**Entries for locating words and elements**
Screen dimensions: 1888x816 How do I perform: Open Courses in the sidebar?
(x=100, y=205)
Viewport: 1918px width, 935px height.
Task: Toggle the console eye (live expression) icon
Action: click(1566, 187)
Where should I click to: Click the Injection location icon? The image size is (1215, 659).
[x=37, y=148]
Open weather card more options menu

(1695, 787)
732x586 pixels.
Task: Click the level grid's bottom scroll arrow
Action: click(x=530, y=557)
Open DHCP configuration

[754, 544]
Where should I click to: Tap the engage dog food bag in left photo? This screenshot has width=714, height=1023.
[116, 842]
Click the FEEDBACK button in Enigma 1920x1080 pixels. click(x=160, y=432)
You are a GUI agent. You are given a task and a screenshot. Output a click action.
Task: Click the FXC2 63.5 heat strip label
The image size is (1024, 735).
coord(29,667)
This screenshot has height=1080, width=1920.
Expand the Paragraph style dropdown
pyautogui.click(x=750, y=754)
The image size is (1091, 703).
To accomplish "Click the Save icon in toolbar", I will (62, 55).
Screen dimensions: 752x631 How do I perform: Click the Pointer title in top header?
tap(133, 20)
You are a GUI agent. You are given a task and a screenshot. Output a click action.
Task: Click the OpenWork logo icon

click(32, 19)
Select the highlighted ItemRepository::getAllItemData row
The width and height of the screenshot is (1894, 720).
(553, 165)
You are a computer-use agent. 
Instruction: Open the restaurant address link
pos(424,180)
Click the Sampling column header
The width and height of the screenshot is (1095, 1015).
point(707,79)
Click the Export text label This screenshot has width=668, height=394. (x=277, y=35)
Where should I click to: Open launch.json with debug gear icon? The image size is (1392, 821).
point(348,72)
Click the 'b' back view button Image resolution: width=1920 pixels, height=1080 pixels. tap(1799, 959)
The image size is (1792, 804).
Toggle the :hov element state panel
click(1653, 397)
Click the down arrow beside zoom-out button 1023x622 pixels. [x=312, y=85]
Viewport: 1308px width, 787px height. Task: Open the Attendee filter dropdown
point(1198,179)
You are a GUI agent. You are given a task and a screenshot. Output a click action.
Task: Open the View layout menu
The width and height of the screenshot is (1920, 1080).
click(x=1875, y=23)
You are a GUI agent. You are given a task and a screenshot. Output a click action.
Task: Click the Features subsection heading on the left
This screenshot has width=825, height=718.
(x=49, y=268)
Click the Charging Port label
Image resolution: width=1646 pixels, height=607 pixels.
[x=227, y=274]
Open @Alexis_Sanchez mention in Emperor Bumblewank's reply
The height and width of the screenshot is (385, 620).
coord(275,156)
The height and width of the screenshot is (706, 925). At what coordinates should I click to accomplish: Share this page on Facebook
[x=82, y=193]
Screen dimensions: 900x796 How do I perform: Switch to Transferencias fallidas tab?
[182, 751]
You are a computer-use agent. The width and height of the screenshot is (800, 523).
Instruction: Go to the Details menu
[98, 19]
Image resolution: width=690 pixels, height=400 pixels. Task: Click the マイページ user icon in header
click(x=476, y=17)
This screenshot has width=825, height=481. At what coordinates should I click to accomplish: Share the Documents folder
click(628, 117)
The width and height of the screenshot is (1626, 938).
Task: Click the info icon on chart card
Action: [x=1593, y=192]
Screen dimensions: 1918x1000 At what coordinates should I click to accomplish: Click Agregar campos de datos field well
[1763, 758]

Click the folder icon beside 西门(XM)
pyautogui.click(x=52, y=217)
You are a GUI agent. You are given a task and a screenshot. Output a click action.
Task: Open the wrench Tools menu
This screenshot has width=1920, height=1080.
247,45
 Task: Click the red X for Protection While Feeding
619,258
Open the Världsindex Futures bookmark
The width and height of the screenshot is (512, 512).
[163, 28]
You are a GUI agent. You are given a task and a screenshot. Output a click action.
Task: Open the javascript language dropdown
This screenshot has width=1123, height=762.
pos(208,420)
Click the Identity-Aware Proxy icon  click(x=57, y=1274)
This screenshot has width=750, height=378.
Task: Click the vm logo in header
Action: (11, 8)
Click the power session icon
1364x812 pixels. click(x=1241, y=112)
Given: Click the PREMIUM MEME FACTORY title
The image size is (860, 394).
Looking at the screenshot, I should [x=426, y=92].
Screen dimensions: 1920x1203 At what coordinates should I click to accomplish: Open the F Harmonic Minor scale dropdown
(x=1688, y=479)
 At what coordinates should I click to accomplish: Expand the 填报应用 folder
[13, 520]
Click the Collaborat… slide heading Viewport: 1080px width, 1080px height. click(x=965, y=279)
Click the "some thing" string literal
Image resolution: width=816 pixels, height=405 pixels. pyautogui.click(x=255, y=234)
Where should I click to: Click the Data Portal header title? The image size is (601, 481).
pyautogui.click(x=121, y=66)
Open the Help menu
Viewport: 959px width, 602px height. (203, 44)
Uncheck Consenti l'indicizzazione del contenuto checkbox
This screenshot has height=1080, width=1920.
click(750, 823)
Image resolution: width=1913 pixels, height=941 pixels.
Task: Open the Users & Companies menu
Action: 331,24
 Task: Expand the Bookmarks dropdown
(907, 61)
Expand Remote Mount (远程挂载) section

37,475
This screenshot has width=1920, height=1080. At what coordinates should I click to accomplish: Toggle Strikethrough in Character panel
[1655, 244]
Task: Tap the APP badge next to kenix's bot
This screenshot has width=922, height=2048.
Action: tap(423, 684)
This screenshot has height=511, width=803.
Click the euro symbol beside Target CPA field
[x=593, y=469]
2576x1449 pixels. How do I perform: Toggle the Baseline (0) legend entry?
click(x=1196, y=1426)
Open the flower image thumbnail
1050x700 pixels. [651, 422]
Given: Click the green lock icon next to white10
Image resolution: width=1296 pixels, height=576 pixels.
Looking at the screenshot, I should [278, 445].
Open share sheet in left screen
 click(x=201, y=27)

**Problem**
Write out the items verbatim, beginning with the first line and stopping after the line that contains "[x=37, y=148]".

**Exercise output**
Screen dimensions: 1888x816 How do I perform: Open Courses in the sidebar?
(x=100, y=205)
Viewport: 1918px width, 935px height.
Task: Toggle the console eye (live expression) icon
Action: click(1566, 187)
Where should I click to: Click the Injection location icon? The image size is (1215, 659).
[x=37, y=148]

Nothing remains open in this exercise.